* [THE PROBLEM] When you reach the line that contains "Given: Open the user profile avatar" in the data below, start reproducing lines exactly, and stop after the line that contains "Given: Open the Gold Vault Roulette thumbnail".

[MATERIAL PROVIDED — start]

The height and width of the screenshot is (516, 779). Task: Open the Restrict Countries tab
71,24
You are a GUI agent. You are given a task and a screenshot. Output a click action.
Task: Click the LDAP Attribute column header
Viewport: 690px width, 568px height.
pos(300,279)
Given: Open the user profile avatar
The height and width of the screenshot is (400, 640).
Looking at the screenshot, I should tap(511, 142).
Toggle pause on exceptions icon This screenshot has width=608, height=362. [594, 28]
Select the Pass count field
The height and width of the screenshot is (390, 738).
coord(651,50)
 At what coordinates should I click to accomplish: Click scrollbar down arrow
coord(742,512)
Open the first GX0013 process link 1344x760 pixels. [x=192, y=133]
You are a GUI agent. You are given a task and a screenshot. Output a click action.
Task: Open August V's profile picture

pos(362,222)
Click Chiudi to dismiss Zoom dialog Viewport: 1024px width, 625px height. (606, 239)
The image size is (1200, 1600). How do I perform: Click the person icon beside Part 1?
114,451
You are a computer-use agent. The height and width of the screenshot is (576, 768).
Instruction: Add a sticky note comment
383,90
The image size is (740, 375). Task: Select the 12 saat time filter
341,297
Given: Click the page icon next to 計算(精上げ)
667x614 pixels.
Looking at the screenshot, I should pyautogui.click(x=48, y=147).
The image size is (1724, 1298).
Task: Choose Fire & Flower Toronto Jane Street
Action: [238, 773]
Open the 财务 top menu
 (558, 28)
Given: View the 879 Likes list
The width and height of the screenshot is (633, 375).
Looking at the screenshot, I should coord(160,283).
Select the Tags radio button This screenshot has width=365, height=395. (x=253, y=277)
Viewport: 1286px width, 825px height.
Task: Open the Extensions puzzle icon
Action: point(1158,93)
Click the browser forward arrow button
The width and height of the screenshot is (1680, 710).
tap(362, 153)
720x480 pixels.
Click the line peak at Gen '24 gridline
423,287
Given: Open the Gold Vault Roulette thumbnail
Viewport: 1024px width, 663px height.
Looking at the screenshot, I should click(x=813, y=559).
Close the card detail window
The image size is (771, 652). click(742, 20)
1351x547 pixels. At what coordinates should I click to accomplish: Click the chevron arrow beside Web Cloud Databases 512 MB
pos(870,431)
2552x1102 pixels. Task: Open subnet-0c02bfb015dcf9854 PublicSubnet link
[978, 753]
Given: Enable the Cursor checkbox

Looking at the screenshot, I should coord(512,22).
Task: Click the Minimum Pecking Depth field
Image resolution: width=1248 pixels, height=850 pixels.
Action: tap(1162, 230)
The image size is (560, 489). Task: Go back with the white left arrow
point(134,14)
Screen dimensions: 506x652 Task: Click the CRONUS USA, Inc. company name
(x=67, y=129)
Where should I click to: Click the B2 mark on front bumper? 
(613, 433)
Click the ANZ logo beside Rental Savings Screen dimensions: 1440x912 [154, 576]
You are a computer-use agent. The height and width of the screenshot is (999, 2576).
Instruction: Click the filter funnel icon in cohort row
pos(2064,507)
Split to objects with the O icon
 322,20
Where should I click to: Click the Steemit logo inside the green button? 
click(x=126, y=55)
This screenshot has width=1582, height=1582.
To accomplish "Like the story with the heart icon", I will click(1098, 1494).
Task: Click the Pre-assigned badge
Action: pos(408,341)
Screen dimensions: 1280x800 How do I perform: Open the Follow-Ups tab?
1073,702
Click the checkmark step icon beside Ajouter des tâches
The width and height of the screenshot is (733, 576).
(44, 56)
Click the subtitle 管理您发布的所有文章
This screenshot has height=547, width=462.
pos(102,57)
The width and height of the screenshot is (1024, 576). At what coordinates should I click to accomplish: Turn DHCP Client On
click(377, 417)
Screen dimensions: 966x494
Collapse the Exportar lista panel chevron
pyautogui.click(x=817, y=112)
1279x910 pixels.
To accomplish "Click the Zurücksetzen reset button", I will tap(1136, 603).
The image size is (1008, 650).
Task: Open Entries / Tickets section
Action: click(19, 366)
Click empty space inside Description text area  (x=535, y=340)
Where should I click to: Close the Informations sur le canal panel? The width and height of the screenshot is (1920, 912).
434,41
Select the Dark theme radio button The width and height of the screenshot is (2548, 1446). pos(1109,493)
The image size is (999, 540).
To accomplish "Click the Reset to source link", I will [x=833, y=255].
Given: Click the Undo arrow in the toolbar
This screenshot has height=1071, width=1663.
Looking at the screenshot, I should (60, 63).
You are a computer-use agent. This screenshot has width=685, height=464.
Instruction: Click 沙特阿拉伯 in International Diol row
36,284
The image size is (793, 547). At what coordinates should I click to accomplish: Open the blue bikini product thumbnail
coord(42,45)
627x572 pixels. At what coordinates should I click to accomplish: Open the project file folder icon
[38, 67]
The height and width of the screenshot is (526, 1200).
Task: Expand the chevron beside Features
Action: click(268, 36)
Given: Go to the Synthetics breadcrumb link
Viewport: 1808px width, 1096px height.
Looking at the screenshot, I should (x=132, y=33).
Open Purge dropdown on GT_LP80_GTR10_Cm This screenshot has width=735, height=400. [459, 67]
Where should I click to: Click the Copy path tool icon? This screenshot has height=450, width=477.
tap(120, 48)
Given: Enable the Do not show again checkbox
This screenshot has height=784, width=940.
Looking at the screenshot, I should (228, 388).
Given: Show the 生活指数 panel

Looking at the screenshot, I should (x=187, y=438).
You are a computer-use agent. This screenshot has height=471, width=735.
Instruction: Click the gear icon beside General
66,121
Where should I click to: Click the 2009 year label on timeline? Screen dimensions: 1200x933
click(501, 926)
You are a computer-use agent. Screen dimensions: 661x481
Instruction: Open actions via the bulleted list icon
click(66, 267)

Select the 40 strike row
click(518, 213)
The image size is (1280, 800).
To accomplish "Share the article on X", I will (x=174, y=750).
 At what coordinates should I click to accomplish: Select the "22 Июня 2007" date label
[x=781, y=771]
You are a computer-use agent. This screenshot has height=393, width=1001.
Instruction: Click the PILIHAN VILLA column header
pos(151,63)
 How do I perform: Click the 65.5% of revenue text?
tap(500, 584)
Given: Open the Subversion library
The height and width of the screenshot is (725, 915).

[MATERIAL PROVIDED — finish]

* [TASK RESULT]
Given: Open the user profile avatar
The height and width of the screenshot is (400, 640).
Looking at the screenshot, I should tap(511, 142).
Toggle pause on exceptions icon This screenshot has width=608, height=362. [594, 28]
Select the Pass count field
The height and width of the screenshot is (390, 738).
coord(651,50)
 At what coordinates should I click to accomplish: Click scrollbar down arrow
coord(742,512)
Open the first GX0013 process link 1344x760 pixels. [x=192, y=133]
You are a GUI agent. You are given a task and a screenshot. Output a click action.
Task: Open August V's profile picture

pos(362,222)
Click Chiudi to dismiss Zoom dialog Viewport: 1024px width, 625px height. (606, 239)
The image size is (1200, 1600). How do I perform: Click the person icon beside Part 1?
114,451
You are a computer-use agent. The height and width of the screenshot is (576, 768).
Instruction: Add a sticky note comment
383,90
The image size is (740, 375). Task: Select the 12 saat time filter
341,297
Given: Click the page icon next to 計算(精上げ)
667x614 pixels.
Looking at the screenshot, I should pyautogui.click(x=48, y=147).
The image size is (1724, 1298).
Task: Choose Fire & Flower Toronto Jane Street
Action: [238, 773]
Open the 财务 top menu
 (558, 28)
Given: View the 879 Likes list
The width and height of the screenshot is (633, 375).
Looking at the screenshot, I should coord(160,283).
Select the Tags radio button This screenshot has width=365, height=395. (x=253, y=277)
Viewport: 1286px width, 825px height.
Task: Open the Extensions puzzle icon
Action: point(1158,93)
Click the browser forward arrow button
The width and height of the screenshot is (1680, 710).
tap(362, 153)
720x480 pixels.
Click the line peak at Gen '24 gridline
423,287
Given: Open the Gold Vault Roulette thumbnail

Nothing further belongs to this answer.